>>>
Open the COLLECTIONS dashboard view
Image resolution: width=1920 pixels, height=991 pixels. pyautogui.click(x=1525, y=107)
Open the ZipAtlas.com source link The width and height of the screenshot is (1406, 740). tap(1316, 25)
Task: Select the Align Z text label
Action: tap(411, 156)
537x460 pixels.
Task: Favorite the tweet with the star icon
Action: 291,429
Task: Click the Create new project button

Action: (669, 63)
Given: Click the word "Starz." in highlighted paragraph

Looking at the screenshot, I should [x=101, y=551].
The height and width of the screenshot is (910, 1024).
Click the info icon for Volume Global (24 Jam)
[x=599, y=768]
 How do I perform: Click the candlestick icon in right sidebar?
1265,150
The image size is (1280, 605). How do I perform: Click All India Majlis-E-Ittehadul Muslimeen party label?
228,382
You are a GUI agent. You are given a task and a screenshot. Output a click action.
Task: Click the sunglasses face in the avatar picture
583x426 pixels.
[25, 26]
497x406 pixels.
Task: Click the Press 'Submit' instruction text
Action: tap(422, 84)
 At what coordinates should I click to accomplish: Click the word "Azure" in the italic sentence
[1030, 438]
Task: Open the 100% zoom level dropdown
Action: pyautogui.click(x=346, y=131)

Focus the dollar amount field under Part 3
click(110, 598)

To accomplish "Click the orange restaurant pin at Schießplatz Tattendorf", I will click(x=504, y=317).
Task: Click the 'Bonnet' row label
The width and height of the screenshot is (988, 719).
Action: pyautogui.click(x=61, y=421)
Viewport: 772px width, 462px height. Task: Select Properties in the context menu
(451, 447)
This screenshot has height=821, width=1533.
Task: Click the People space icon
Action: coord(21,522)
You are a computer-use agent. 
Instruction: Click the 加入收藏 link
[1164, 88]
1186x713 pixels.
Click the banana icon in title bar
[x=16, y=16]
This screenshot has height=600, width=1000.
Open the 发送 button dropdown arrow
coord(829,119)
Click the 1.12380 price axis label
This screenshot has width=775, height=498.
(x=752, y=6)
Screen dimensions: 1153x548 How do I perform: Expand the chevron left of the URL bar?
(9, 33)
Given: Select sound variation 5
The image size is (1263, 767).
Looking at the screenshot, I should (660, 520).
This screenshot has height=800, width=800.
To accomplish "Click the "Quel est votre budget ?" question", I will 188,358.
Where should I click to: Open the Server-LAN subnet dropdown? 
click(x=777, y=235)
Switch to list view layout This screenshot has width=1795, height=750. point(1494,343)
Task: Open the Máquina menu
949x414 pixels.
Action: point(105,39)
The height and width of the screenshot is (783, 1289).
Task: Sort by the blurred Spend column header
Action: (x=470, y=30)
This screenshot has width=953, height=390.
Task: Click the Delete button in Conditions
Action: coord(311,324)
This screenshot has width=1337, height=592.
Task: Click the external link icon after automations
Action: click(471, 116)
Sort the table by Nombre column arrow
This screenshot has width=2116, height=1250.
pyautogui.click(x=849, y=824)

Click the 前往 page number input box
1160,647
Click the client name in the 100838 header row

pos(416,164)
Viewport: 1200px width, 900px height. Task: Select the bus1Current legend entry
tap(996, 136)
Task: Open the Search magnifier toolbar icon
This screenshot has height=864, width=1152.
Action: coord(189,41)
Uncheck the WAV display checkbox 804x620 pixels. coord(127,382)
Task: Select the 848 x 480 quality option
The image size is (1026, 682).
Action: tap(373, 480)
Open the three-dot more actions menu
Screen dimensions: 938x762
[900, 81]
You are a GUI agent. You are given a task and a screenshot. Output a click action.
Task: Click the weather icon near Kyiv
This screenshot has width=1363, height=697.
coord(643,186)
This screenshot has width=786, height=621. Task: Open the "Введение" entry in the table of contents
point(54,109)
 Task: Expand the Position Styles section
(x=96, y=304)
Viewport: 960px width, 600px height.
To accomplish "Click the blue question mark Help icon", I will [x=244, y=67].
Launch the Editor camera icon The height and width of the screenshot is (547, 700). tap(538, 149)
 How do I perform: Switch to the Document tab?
<<<
Prompt – Format the lines above as a numbered list, starting with the one containing "Sort the table by Nombre column arrow" and ending with the one containing "Action: coord(189,41)". Leave out any blank lines.

Written response –
1. Sort the table by Nombre column arrow
2. This screenshot has width=2116, height=1250.
3. pyautogui.click(x=849, y=824)
4. Click the 前往 page number input box
5. 1160,647
6. Click the client name in the 100838 header row
7. pos(416,164)
8. Viewport: 1200px width, 900px height. Task: Select the bus1Current legend entry
9. tap(996, 136)
10. Task: Open the Search magnifier toolbar icon
11. This screenshot has height=864, width=1152.
12. Action: coord(189,41)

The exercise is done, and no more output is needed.